Testo di partenza =>
In questi casi è molto difficile per chi raccoglie l’eredità affrontare la successione con serenità, perché ognuno è carico delle proprie vicissitudini personali e familiari. In alcuni casi, il passaggio di consegne viene così vissuto come un momento nel quale fare giustizia, riequilibrare e compensare beni e affetti.
 
Nella pratica delle imprese familiari, non di rado la famiglia stessa è causa di dissoluzione del business e di auto-distruzione: i conflitti nascono principalmente quando due o più familiari entrano in competizione su un tema di comune interesse.
 
È importante a questo punto chiarire la sostanziale differenza tra le due tipologie più comuni di conflitti familiari: i conflitti intergenerazionali e i conflitti intragenerazionali.
 
Si parla di conflitti intergenerazionali quando questi riguardano il confronto tra padri e figli, fra zii e nipoti, mentre quelli intra-generazionali avvengono tra individui appartenenti alla stessa generazione, come nel caso di fratelli, cugini o, più raramente, di moglie e marito.
 
Questo genere di rivalità viene esacerbata dall’ingresso in famiglia e in azienda di nuove e generi che introducono ulteriori variabili di conflitto perché è inevitabile che con l’allargarsi della famiglia si vengano anche a moltiplicare posizioni e interessi, anche molto diversificati.
 
I padri hanno quindi il dovere di risolvere a monte almeno le questioni centrali, ma spesso non lo fanno e lasciano ai figli situazioni aperte del tipo “deciderete voi” o ambigue, in cui viene designato il successore ma non le condizioni affinché possa operare.
 
Al centro della contesa possono dunque esserci sia beni materiali (immobili, denaro, azioni, macchinari e materiali aziendali), sia beni immateriali (prestigio, autorevolezza, potere decisionale).

(Dati di puntamento su pagine e schermate)
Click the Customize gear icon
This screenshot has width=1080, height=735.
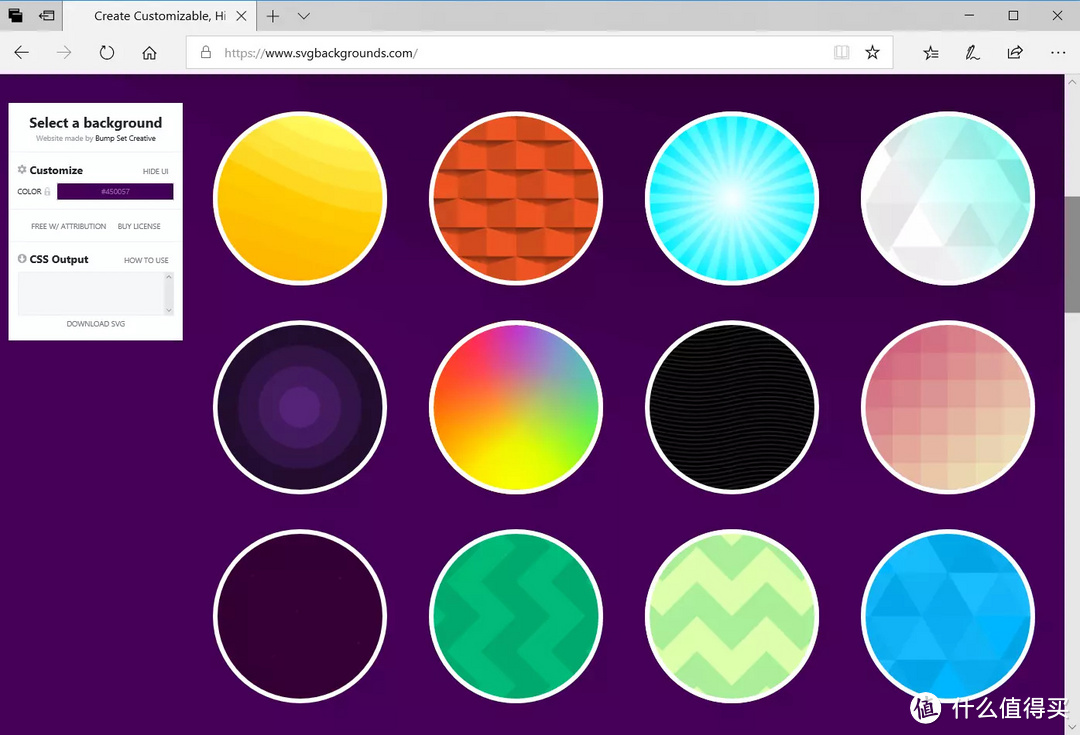22,169
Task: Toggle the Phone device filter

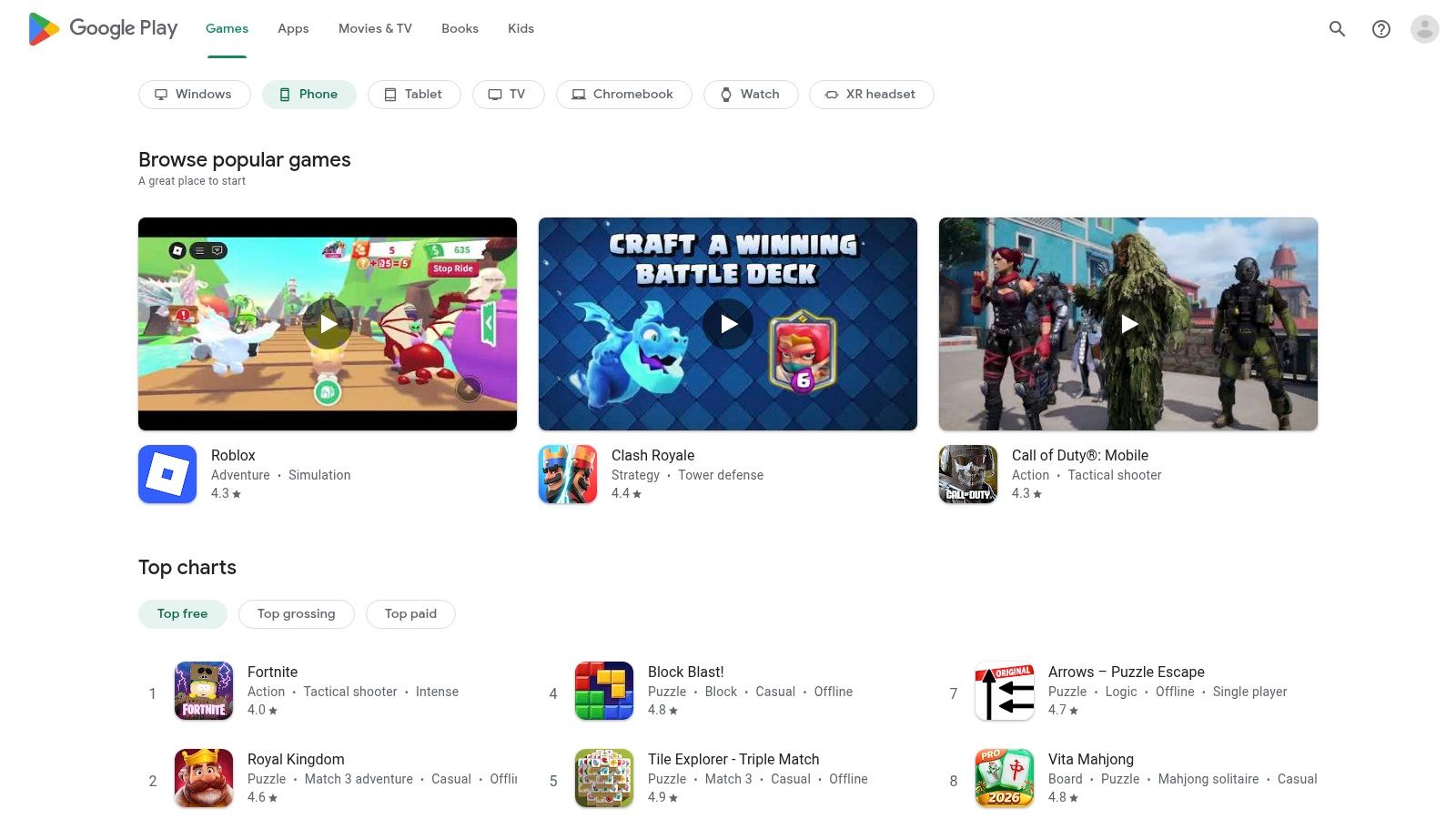Action: click(x=308, y=94)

Consegna A =>
Secondo il testo sui conflitti familiari nelle imprese, tra chi avvengono i conflitti intragenerazionali?
Consegna B =>
Ricopia dal testo sui conflitti familiari nelle imprese tutto ciò che va da "Questo genere di" fino a "autorevolezza, potere decisionale).".
I record sono materiale a sé, distinto dal testo.

Risposta corretta A =>
Tra individui della stessa generazione, come fratelli, cugini o, più raramente, moglie e marito.

Risposta corretta B =>
Questo genere di rivalità viene esacerbata dall’ingresso in famiglia e in azienda di nuove e generi che introducono ulteriori variabili di conflitto perché è inevitabile che con l’allargarsi della famiglia si vengano anche a moltiplicare posizioni e interessi, anche molto diversificati.
 
I padri hanno quindi il dovere di risolvere a monte almeno le questioni centrali, ma spesso non lo fanno e lasciano ai figli situazioni aperte del tipo “deciderete voi” o ambigue, in cui viene designato il successore ma non le condizioni affinché possa operare.
 
Al centro della contesa possono dunque esserci sia beni materiali (immobili, denaro, azioni, macchinari e materiali aziendali), sia beni immateriali (prestigio, autorevolezza, potere decisionale).